Pour comprendre comment fonctionne ce curieux mécanisme, il faut imaginer que vous arrivez dans une ville dont vous ne connaissez pas les restaurants. Le premier est vide. Vous vous dites que ce n’est pas bon signe. Vous ne vous arrêtez pas. Au second, il y a la queue et vous voulez absolument en être, vous êtes sûrs d’avance que ça doit être savoureux. C’est une situation où vous formez votre propre idée en observant le comportement des autres. C’est exactement ce qui se passe à la puissance mille en art. Les collectionneurs sont conseillés, ils se renseignent sur ce que font les autres acquéreurs, ils scrutent le marché, etc. Un artiste émergeant monte ? Il est célèbre ? De plus en plus de gens veulent l’acheter, il devient encore plus cher et plus célèbre, et encore plus de personnes surenchérissent.
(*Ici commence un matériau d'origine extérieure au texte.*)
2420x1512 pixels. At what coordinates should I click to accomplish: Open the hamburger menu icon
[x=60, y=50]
Il se produit ainsi une sorte d’effet Larsen. L’actualité artistique a ceci de triste qu’elle se réduit bien souvent à une désolante suite d’effets Larsen pour des œuvres dont l’intérêt ne saute pas aux yeux. Parfois, cependant, un homme a un œil, il a du goût, de l’indépendance d’esprit et se moque du qu’en-dira-t-on. Giuseppe De Vito a été indiscutablement l’un de ces hommes. Honneur à lui !

Le goût pour les arts n’exclut pas l’esprit scientifique

Simple ingénieur, De Vito a envie de constituer une collection d’art ancien. Après avoir brièvement hésité entre plusieurs thèmes, il se spécialise dans le caravagisme napolitain. Le responsable du musée de Capodimonte, à Naples, le conforte dans ce choix. Ce mouvement est alors peu apprécié et mal connu. De Vito peut, à partir des années 1970, acquérir des chefs-d’œuvre époustouflants avec des moyens limités. Par ailleurs, De Vito n’oublie pas sa formation d’ingénieur. Il étudie de façon méthodique les artistes concernés et publie un grand nombre d’articles dans les revues scientifiques.
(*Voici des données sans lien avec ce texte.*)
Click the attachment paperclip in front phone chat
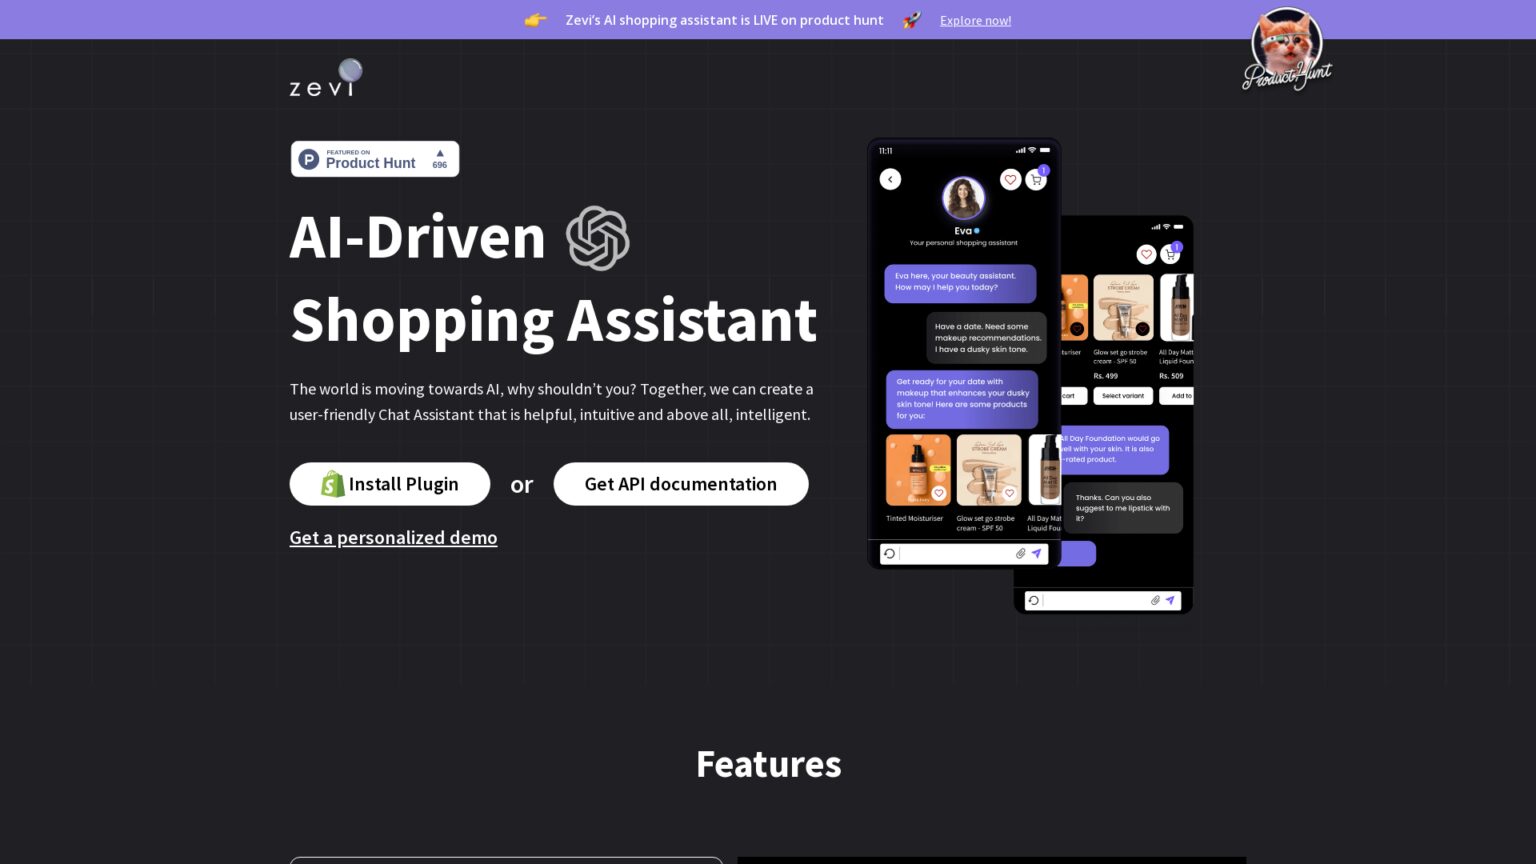Screen dimensions: 1536x864 click(x=1020, y=553)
Antonio de Bellis, Le Christ et la Samaritaine, vers 1645, Huile sur toile, Collection De Vito

Caravage, l’arbre qui cache la forêt

Là où De Vito a du génie est qu’il s’intéresse peu au Caravage (1571-1610), artiste le plus monté en épingle de nos jours. Caravage, pour le public d’aujourd’hui, est servi par un narratif romantique, car on lui attribue deux assassinats, chose cinématographique. Il a aussi été abondamment vulgarisé par un historien de l’art du début du xxe siècle, Roberto Longhi (1890-1970), qui l’a « redécouvert ».

Caravage domine-t-il le caravagisme ? Ce n’est nullement une évidence. C’est en tout cas le doute qu’introduit l’exposition au musée Granet. De nombreux caravagesques lui sont supérieurs en intensité dramatique et en beauté picturale. À commencer par José de Ribera et Massimo Stanzione, mais aussi, bien souvent Mattia Preti ou Luca Giordano. Il faudrait également parler de celui qui est peut-être le meilleur de tous et dont l’identité demeure inconnue : on doit l’appeler, à la façon d’un obscur artiste du Moyen-Âge, « Le Maître de L’Annonce aux bergers », du sujet-titre d’une de ses œuvres.

Caravage est-il chronologiquement le premier caravagesque d’où tout découlerait ? Pas si sûr non plus. Il est accueilli à Rome par un autre artiste, Antiveduto Grammatica (1571-1626), du même âge que lui, mais beaucoup plus célèbre à l’époque. Ce prénom peu commun d’Antiveduto, notons-le au passage, veut dire « prévu à l’avance », car sa mère, alors en voyage, avait « prévu à l’avance » (pardon pour le pléonasme) une étape pour l’accouchement. Grammatica et un certain nombre d’autres artistes de cette période ont déjà adopté un ténébrisme tragique. Caravage en est encore à composer, dans le style de la Renaissance tardive, de belles natures mortes et d’aimables scènes de genre, parfois agrémentées d’une pointe d’homosexualité. Alors, qui est l’élève de qui ? Difficile à dire. L’histoire de l’art est probablement plus complexe que le culte des grands génies.

À voir absolument : Naples pour passion, musée Granet, Aix-en-Provence, du 15 juillet au 29 octobre 2023.

Pour approfondir le caravagisme : Naples à Paris, Le Louvre invite le musée de Capodimonte, Musée du Louvre, jusqu’au 8 janvier 2024.